And if his parents, for whatever reason, aren’t up to the job, then what? It’s his fault for picking the wrong parents?
As it happens, his parents did have insurance, but it didn’t cover all the costs of his necessary and life-saving care from infancy to teen years. By the time he was 20 he has maxed out the lifetime benefits of at least one health policy. On the other hand, between 20 and 40 he required almost no health care at all, so one might argue the initial investment paid off in someone with several decades of good health.
I’m not the one doing the whining here.
Oh please - your incessant “I don’t want to pay for that…!” is like fingernails on a blackboard.
His parents didn’t prepare him for this?
How do you “prepare” for a birth defect?
They sent him out in the world without group insurance?
Group insurance for children ends at a certain point - you don’t know that? Not to mention that maxing-out a policy sort of leaves you screwed for getting another.
And since then, he/you have done what?
We are both college educated. In his best years he earned 100K. In my best years I earned 50K. We have never been in debt, we never “popped out kids” (indeed, his birth defect rendered him sterile so we have no children), we never lived beyond our means. Most of the 20 years we’ve been married we’ve been covered by employer-sponsored insurance, but our recent 8 month gap has been… educational, to say the least.
You have insurance, what are you on about? How would a UHC make anything any different for you?
It would take a hell of a lot of worry out of life.
When I lost my job in November of 2009 (not my choice - a lot of us were laid off) we also lost our health insurance as we simply could not afford the COBRA payments of $900 a month, nor were individually purchased policies an option as the premiums were higher. In fact, health insurance premiums would have exceeded the cost of food, housing, utilities, and transportation combined. We still paid hundreds of dollars a month for his medications, every month, until I found and got us onto a state program that heavily subsidizes the cost of private insurance. In other words, we found ourselves in this situation through no fault of our own, and yes, other taxpayers are subsidizing my husband’s care. Know what? I don’t give a damn. For 25 years I paid my taxes knowing that (oh, horrors!) they were paying, at least in part, for the food, housing, and care of the less fortunate of society and I didn’t mind that, either, because unlike you I always knew that one day I, too, might land on hard times and I wanted there to be a safety net in place if I did.
How would a UHC be different for us? Probably not much, right now. Except we wouldn’t have had 8 months without coverage were I dreaded what would happen if either one of us became ill or injured, when something as simple as a broken leg or bad flu could bankrupt us (you know, us responsible people who had never lived beyond our means).

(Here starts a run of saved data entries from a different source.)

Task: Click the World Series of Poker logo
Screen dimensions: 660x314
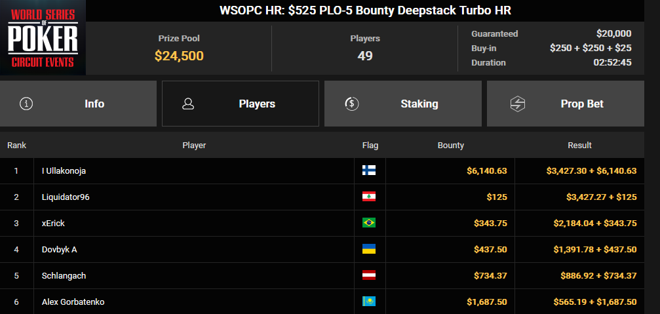Action: pyautogui.click(x=43, y=38)
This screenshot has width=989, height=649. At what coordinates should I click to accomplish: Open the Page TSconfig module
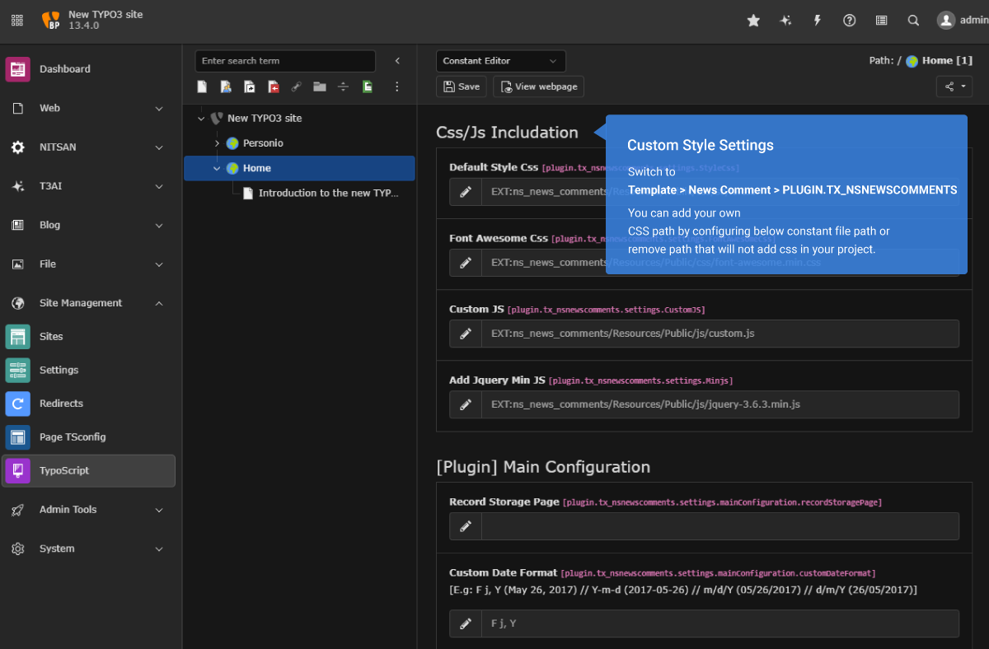coord(73,437)
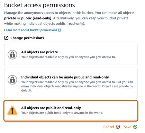
Task: Click the Change permissions edit pencil icon
Action: coord(6,38)

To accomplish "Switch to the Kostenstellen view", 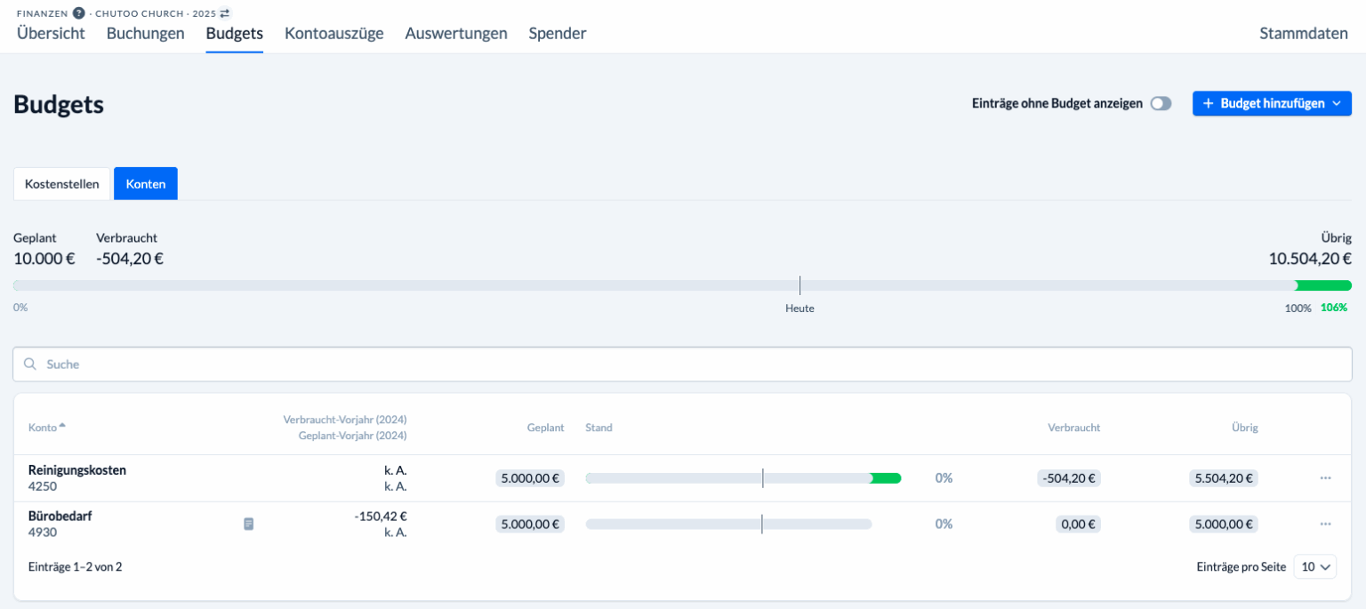I will pyautogui.click(x=62, y=184).
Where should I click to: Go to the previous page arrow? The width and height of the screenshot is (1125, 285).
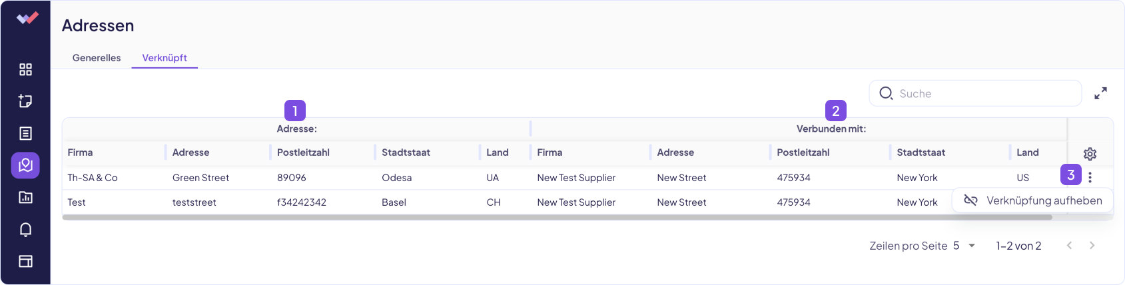(x=1069, y=246)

I expect I will, eventually, get a steady paying full time job with insurance once again, but meanwhile, my part time, temporary, “not making a living at it” jobs that are keeping us in a home and putting food on the table will go to those necessities and not health insurance premiums. When that day comes, I will still an advocate of a UHC and yes, I will pay taxes for it. What you don’t seem to realize is that those taxes will replace health insurance premiums, so instead of giving the money to a private company you will give it to a government agency. In exchange you will get cradle-to-grave coverage that will never go away, is never dependent on your job or your status as able bodied/disabled. You whine about freeloaders, but yet you aren’t willing to pay for the government programs that benefit all of society and not just your selfish self. Responsible, adult people understand the need to pay taxes. They don’t like taxes, but they understand why they are necessary.
Does that mean the healthy will pay more than they receive? Yes. Don’t you realize that that is also the case with private insurance? In good years you pay more in premiums than you use, and that money goes not only to support the insurance company but to pay for the cost of care of those in the group who are sick or injured. Most will get better, then they will pay more in a year than they use which covers you when YOU get sick and need more care than you paid for in premiums in a given year. That’s how insurance works. The privately insured already subsidize the care for those who either can not or will not pay. In order for this to work you must have a large pool of people, most of whom are healthy at any given time, so enough money goes into the system to pay for those who need their benefits. The larger the pool the smaller amount each person has to pay in order for this to happen.
UHC is essentially expanding the pool to 300 million people. That’s a very large pool. Larger than the entire population of some countries that have UHC.
The fact is that if you have private insurance - and you do - you do NOT pay for the entire cost of your healthcare. Either you are subsidizing those who need more care than you, or drawing from the money paid in by others. The ONLY way you can say you are paying for your own care, truly, is to go without insurance and pay up front in cash - as I did for eight months. Funny thing, that - I could go into a doctor’s office and negotiate a 40-50% discount because I didn’t have insurance yet had the money to pay on the spot. I suppose one could argue the doctor was being generous, but I also required some medical testing that I obtained through a hospital and THEY are a business… who nonetheless knocked 50% off the cost of their services when I inquired about reduced rates for “self pay” patients able to pay the full cost at time of service. All of which makes me wonder if perhaps they aren’t doubling the cost of care to the insured to cover the indigent. You know, if that’s the case I’d rather have that up front and visible instead of hidden in the premiums charged by private companies, wouldn’t you?